After the tabloid-fueled controversy surrounding the single, and an appearance on Top of the Pops, the Adverts became big news. Observers focused on frontman Smith and bassist Gaye Advert. Reviewers noted Smith's songwriting ability. He was said to have "captured the spirit of the times few contemporaries could match". Another reviewer described Smith as the band's "raging heart, spitting out the failsafe succession of songs which still delineate punk’s hopes, aspirations and, ultimately, regrets". In contrast, Gaye Advert's reputation was more fleeting. She was "one of punk’s first female icons". Her "photogenic" looks, "panda-eye make-up and omnipresent leather jacket defined the face of female punkdom until well into the next decade".

The band's follow-up single, "Safety in Numbers", was released on 28 October but did not chart. A fourth single, "No Time to Be 21", issued on CBS subsidiary Bright Records on 20 January 1978, scraped into the UK Top 40.

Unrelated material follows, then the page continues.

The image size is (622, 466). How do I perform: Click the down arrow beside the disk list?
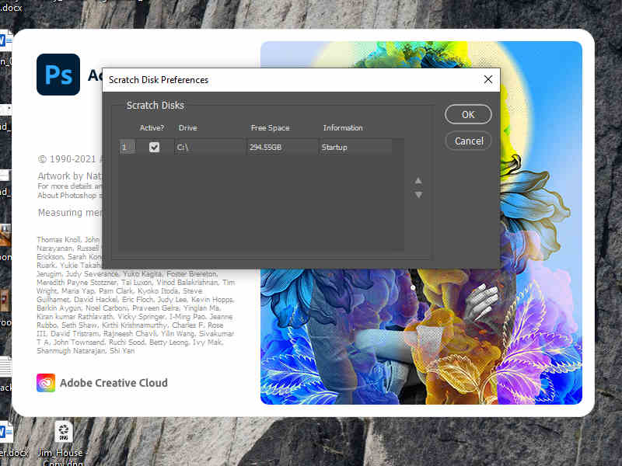(418, 195)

The band's debut album, Crossing the Red Sea was released by Bright on 17 February 1978. It has since become one of the most highly regarded albums of the punk era, with Dave Thompson calling it "a devastating debut, one of the finest albums not only of the punk era, but of the 1970s as a whole", Trouser Press calling it "the equal of the first Sex Pistols or Clash LP, a hasty statement that captures an exciting time", and several other writers including it in lists of all-time greatest albums.

Switching to RCA Records, the Adverts released three additional well-regarded singles, "Television's Over" on 10 November 1978, "My Place" on 1 June 1979 and "Cast of Thousands" on 19 October 1979, but were unable to maintain their momentum. Their career stalled after the release of their second album Cast of Thousands, issued by RCA on 12 October 1979. For that album, the lineup was augmented by drummer Rod Latter (replacing Driver) and keyboardist Tim Cross. Pickup and Latter were then replaced by Paul Martinez (guitar) and Rick Martinez (drums).

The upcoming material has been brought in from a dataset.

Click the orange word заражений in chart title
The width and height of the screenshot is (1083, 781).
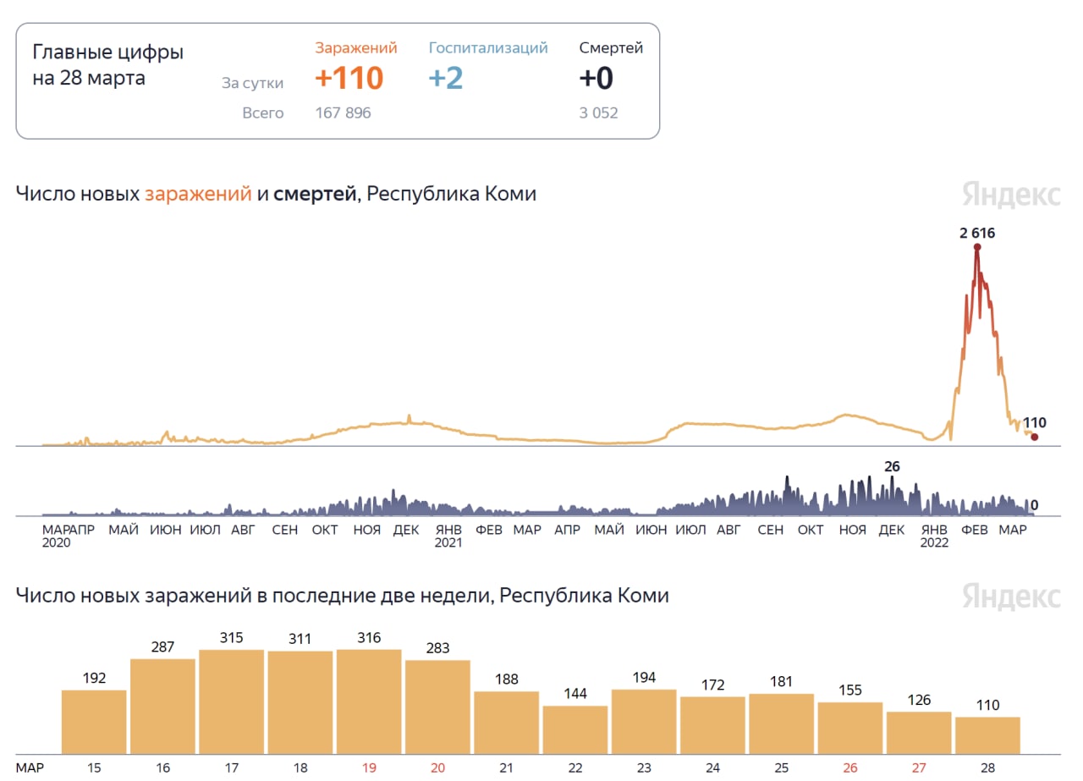(198, 194)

Shortly after the album's release, the band were threatened with lawsuits by former members Pickup and Latter, who objected to the band continuing to use the Adverts name without them. They split up shortly after the accidental death by electrocution of manager Dempsey. Their last gig was at Slough College on 27 October 1979. After the band ended, T.V. Smith continued with Cross as T.V. Smith's Explorers, then Cheap, and finally as a solo artist from the 1990s onward.

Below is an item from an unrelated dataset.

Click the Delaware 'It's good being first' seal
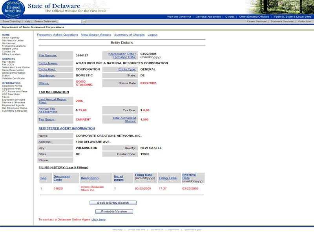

In regards to their legacy, critic and author Dave Thompson argued that "nobody would make music like the Adverts and nobody ever has. In terms of lyric, delivery, commitment and courage, they were, and they remain, the finest British group of the late 1970s".

Former members who have died include Cross (died 9 July 2012) and Pickup (died 11 July 1997).

==Discography==
===Studio albums===
- Crossing the Red Sea with the Adverts (1978, Bright Records) UK No. 38
- Cast of Thousands (1979, RCA Records)

===Singles===
- "One Chord Wonders" / "Quickstep" (1977, Stiff Records)
- "Gary Gilmore's Eyes" / "Bored Teenagers" (1977, Anchor Records) UK No. 18 UK Indie No. 5
- "Safety in Numbers" / "We Who Wait" (1977, Anchor Records) UK No. 52 (Note: Chart position is from the official UK "Breakers List".)
- "No Time to Be 21" / "New Day Dawning" (1978, Bright Records) UK No. 34
- "Television's Over" / "Back from the Dead" (1978, RCA Records)
- "My Place" / "New Church" (1979, RCA Records)
- "Cast of Thousands" / "I Will Walk You Home" (1979, RCA Records)

===EPs===
- The Peel Sessions (1987, Strange Fruit Records) UK Indie No. 18

===Live albums===
- Live at the Roxy Club (1990, Receiver Records)
- Live and Loud !! (1992, Link Records)

===Compilation albums===
- The Wonders Don’t Care: The Complete Radio Recordings (1997, Burning Airlines)
- The Punk Singles Collection (1997, Anagram Records)
- The Best of The Adverts (1998, Anagram Records)
- Anthology (2003, The Devils Own Jukebox)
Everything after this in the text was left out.